With a scientific breakthrough that is being called “a significant advance,” baby oil production has developed considerably since the early “cheese grater” method, common in the latter part of the twentieth century.
Now, the preferred technique is by chemical extraction which produces higher yields and less mess. The most common solvent, Ribena, dissolves the baby from the inside out and then with the use of a centrifuge, the oil is separated from other matter at unprecedented rates.
“We are justly proud of the progress we’ve made,” said Kochanie. “In these eco-friendly times, we’ve even devised a strategy to recycle the baby husks. Mixed with badger droppings they make fantastic potting compost. Or, when split in half and dried out, nimble-fingered children in Vietnam form them into tasteful bread baskets. Ikea have shown great interest in this product and plan to sell it under the name Smaklös Brödkorg which they tell me is Swedish for ‘tasteful bread basket.”

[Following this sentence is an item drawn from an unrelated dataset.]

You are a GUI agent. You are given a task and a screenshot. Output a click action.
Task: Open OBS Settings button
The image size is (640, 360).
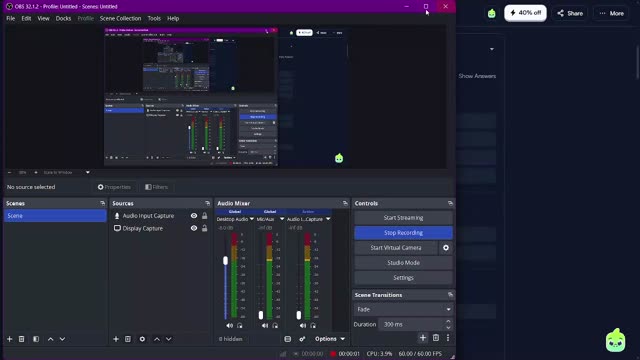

Even an exhaustive media campaign fronted by Rod Stewart has failed to achieve the baby quotas required for full production of baby oil. Stewart, already father of eight, has taken the noble step of conceiving another baby for the campaign, expected early in 2011.
“Sex has become a bit of a chore really,” said the 65-year old rock star. “I’d rather go to bed with a nice cup of Horlicks and a digestive biscuit but when I heard about the shortage of baby oil I wanted to do my bit.”
“He’s a national hero,” asserted Kochanie. “Competition for baby oil wealth has fueled violence between innumerable ethnic groups in Nigeria. We don’t want that sort of thing going on in Tunbridge Wells.”